À Dibombari, dans le Moungo, la Fondation Elessa Lothin-Sen a célébré, le 15 août 2026, la 10e édition de sa traditionnelle cérémonie de remise de bourses d’excellence scolaire. Près de 600 élèves des établissements publics et confessionnels ont bénéficié de cet appui, qui s’inscrit dans une démarche plus large en faveur de l’éducation et de la jeunesse.
Par Gervais Fredy M

L’esplanade de la mairie de Dibombari a accueilli, le 15 août, une importante mobilisation autour de l’éducation. Pour sa dixième édition, la Fondation Elessa Lothin-Sen a choisi cette localité du Moungo pour poursuivre son action en faveur des jeunes apprenants. Au total, près de 600 bourses d’excellence scolaire ont été distribuées à des élèves issus aussi bien des établissements publics que confessionnels. Derrière cette initiative, une conviction : « La jeunesse est notre priorité et l’éducation notre engagement. » Un leitmotiv qui guide l’action de cette ONG depuis plusieurs années et qui traduit sa volonté d’être utile aux autres, particulièrement aux familles confrontées à des difficultés financières.
Dix ans de solidarité en faveur de l’éducation.
Devenue une véritable tradition, la bourse d’excellence scolaire de la Fondation Elessa Lothin-Sen s’est progressivement étendue à plusieurs départements du pays.
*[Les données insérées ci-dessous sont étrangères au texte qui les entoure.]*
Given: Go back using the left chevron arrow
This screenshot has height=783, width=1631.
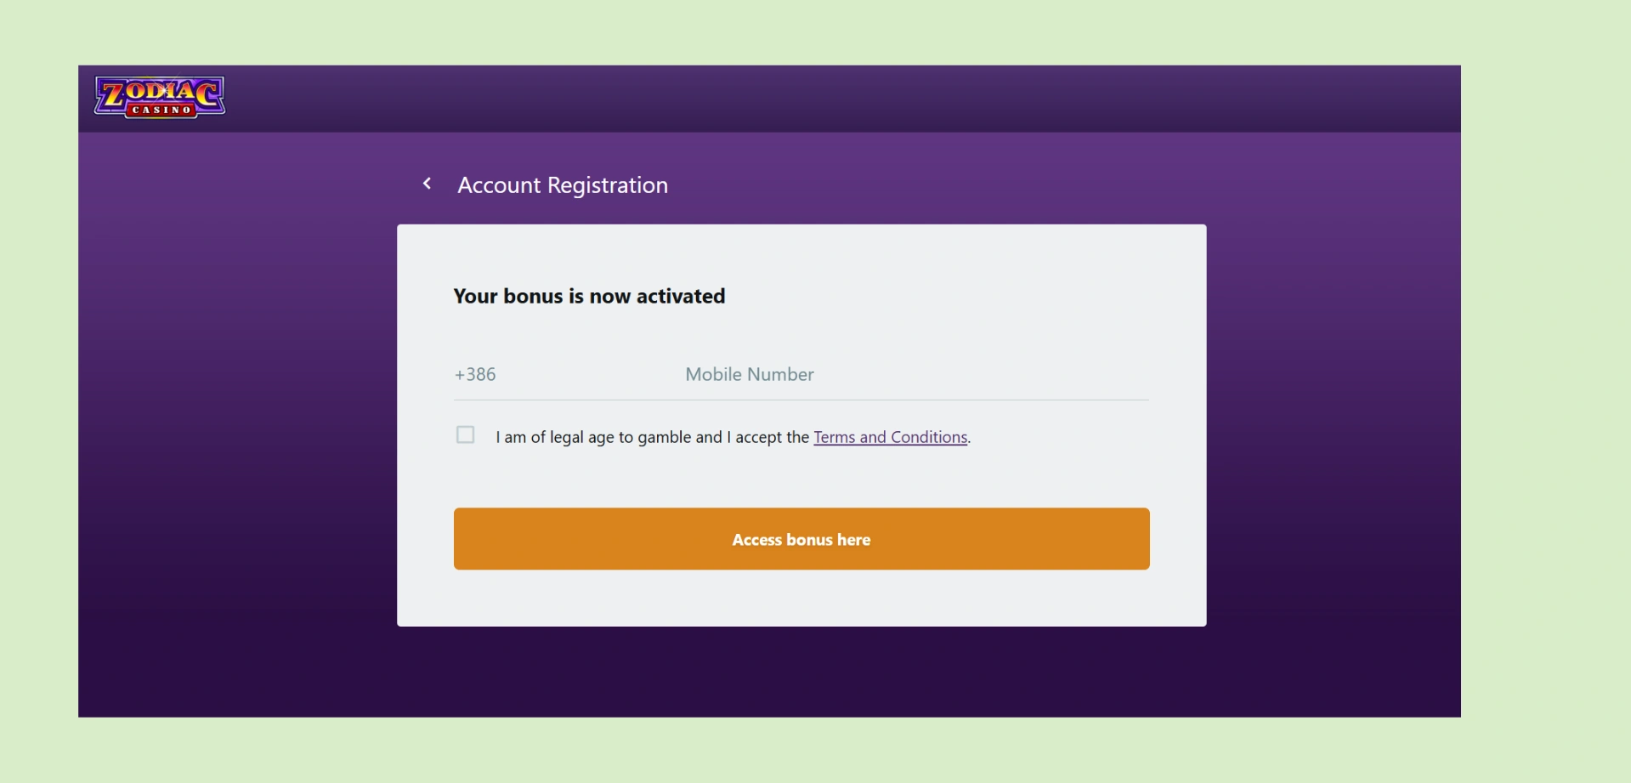Looking at the screenshot, I should (428, 184).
En dix éditions, plus de 2 000 élèves ont déjà bénéficié de son accompagnement. L’organisation revendique également la distribution de plus de 8 000 livres et 12 000 cahiers, contribuant ainsi à réduire les difficultés liées à l’accès aux fournitures scolaires. Chaque année, une nouvelle localité est choisie pour accueillir la cérémonie. Après Ebolowa 2, dans la région du Sud, en 2025, la fondation a donc posé ses valises à Dibombari cette année.
Au-delà de la remise des bourses, l’initiative entend répondre à une préoccupation devenue récurrente pour de nombreuses familles : l’acquisition des livres et autres fournitures scolaires. Dans un contexte où le coût de la rentrée scolaire pèse lourdement sur les ménages à faibles revenus, l’intervention de la fondation se veut avant tout sociale.
« Nous accompagnons la jeunesse dans l’éducation, c’est le leitmotiv », a rappelé le porte-parole de la fondation. Selon lui, l’objectif est notamment de soutenir les couches à faibles revenus, confrontées à la difficulté d’acquérir les livres, non seulement en raison de leur disponibilité, mais surtout du manque de moyens financiers.

Le livre, un outil pour construire l’avenir.
Pour la Fondation Elessa Lothin-Sen, le livre ne constitue pas simplement un support pédagogique. Il participe à la construction et à la structuration de l’apprenant. D’où l’importance accordée à la mise à disposition des ouvrages scolaires et à la promotion d’une culture du partage.
Cette vision a trouvé un écho favorable auprès des parents présents à la cérémonie. L’un d’eux a exprimé sa reconnaissance : « C’est un très grand jour pour moi, car l’ONG Elessa Lothin-Sen a pensé à nos enfants. C’est une très grande gratitude. Qu’ils aillent de l’avant. »
À travers cette action, la fondation souhaite également encourager une dynamique collective. Aux enseignants comme aux apprenants, son porte-parole a lancé un appel à davantage de générosité et de solidarité, afin que le livre puisse devenir un outil partagé et accessible au plus grand nombre.

Dix ans après le lancement de cette initiative, la Fondation Elessa Lothin-Sen entend maintenir le cap. Le choix de Dibombari pour cette édition illustre une volonté de rapprocher davantage l’action sociale des communautés et de toucher, chaque année, de nouveaux bénéficiaires. De la distribution des bourses à la mise à disposition des livres et cahiers, l’engagement de la fondation repose sur une même ambition : accompagner la jeunesse par l’éducation et contribuer, à son échelle, à donner aux élèves les moyens de construire leur avenir. À Dibombari, la dixième édition aura ainsi marqué une nouvelle étape dans une tradition de solidarité qui se veut durable.